Fonte:
╭──
Por outro lado, muitos artesãos têm utilizado o design, principalmente através
dos programas de fomento a artesanato, como forma de melhorar a qualidade do
produto, atualizar sua funcionalidade e até mesmo na incorporação de valor cultural
aos produtos (BARROSO NETO, 1999; SEBRAE, 2004). Esse artesanato que se
57
apropria do design é chamado por alguns autores de artesanato de referência
cultural (SEBRAE, 2004 e BARROSO NETO, 1999) ou Artesanato contemporâneo,
ou Neoartesanato (MALDONADO, 2002 e ARTESANIAS DE COLÔMBIA, 2008).
Dorfles (1978, p. 22) acreditava que o artesanato local e o folclórico
continuariam a
vegetar apenas como ecos de experiências já em desuso e destinadas dentro em breve a desaparecer definitivamente; ao passo que as formas de artesanato <<moderno>>, aquelas que assimilam as lições das artes maiores dos nossos tempos, acabam por se libertar por completo da imitação dos módulos procedentes do passado.
De certa forma o autor tinha razão, no sentido de que o artesanato genuíno
de tradição passa a ser apenas a representação de estereótipos de uma realidade
cultural que muitas vezes já não é mais vivida pela comunidade, é apenas
reproduzida e tende, com a morte dos mestres artesãos e a não formação de
aprendizes, a desaparecer. Dorfles (1978, p. 23) afirmava que “(...) o objeto
artesanal está destinado, nos nossos dias, a ser cada vez mais uma obra de
exceção”. O autor desenvolve esse pensamento baseado no fato de que a
necessidade de o artífice produzir cada peça individualmente impediria a produção
em massa e o artesanato se tornaria uma produção apenas para a elite.
╰──
Informações fornecidas:
╭──
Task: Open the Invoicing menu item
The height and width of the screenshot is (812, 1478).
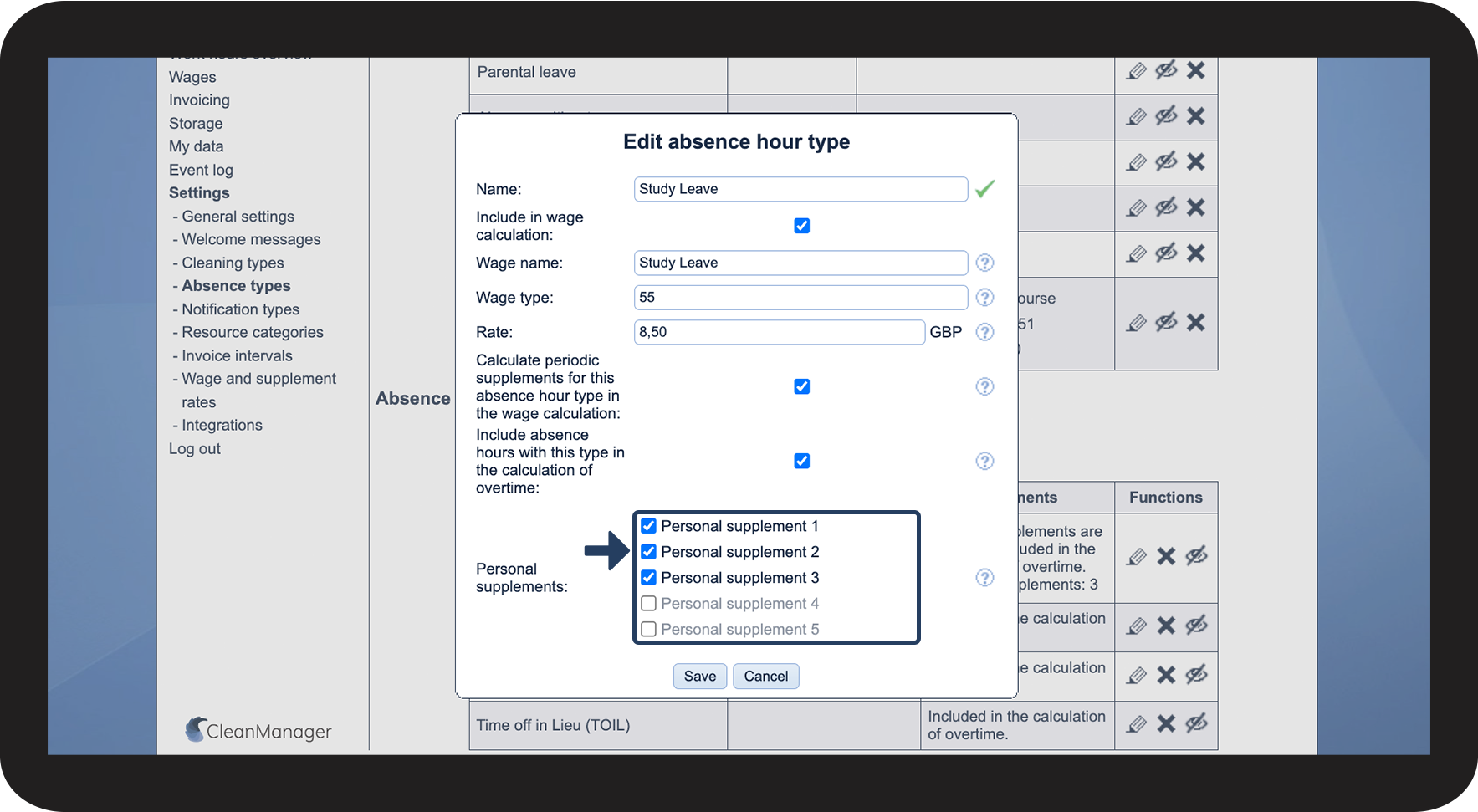Action: click(x=199, y=100)
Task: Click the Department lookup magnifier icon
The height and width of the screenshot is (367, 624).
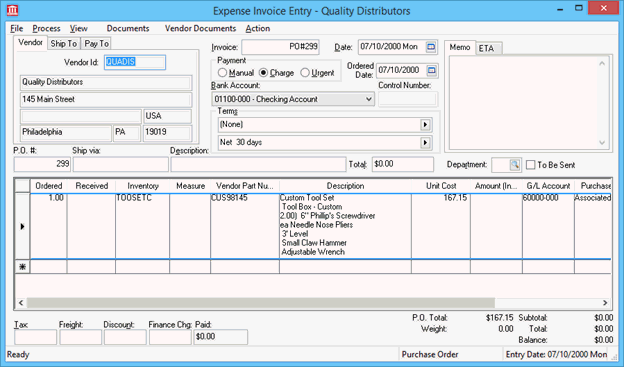Action: [x=515, y=164]
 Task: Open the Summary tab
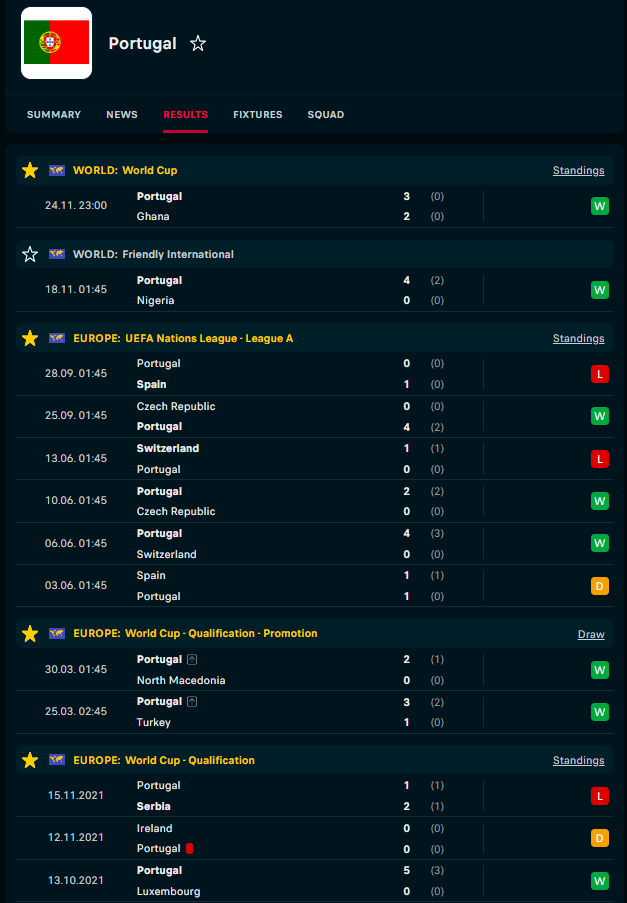point(54,115)

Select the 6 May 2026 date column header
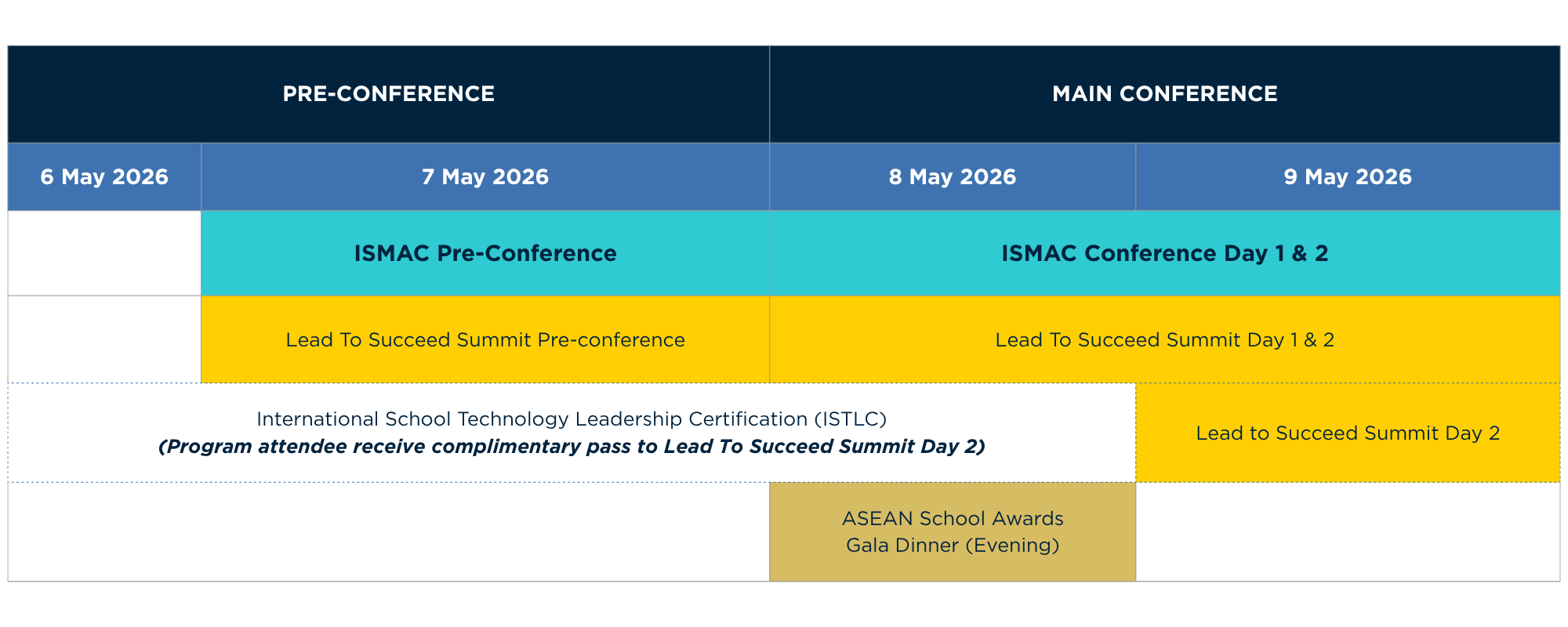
╰──
Instruções de trabalho: Reproduza fielmente o trecho do texto sobre artesanato e design, começando pelas palavras "Por outro lado, muitos" e parando logo após "DE COLÔMBIA, 2008).". Não é preciso consultar a listagem para realizar esta atividade.

Resposta escrita:
Por outro lado, muitos artesãos têm utilizado o design, principalmente através
dos programas de fomento a artesanato, como forma de melhorar a qualidade do
produto, atualizar sua funcionalidade e até mesmo na incorporação de valor cultural
aos produtos (BARROSO NETO, 1999; SEBRAE, 2004). Esse artesanato que se
57
apropria do design é chamado por alguns autores de artesanato de referência
cultural (SEBRAE, 2004 e BARROSO NETO, 1999) ou Artesanato contemporâneo,
ou Neoartesanato (MALDONADO, 2002 e ARTESANIAS DE COLÔMBIA, 2008).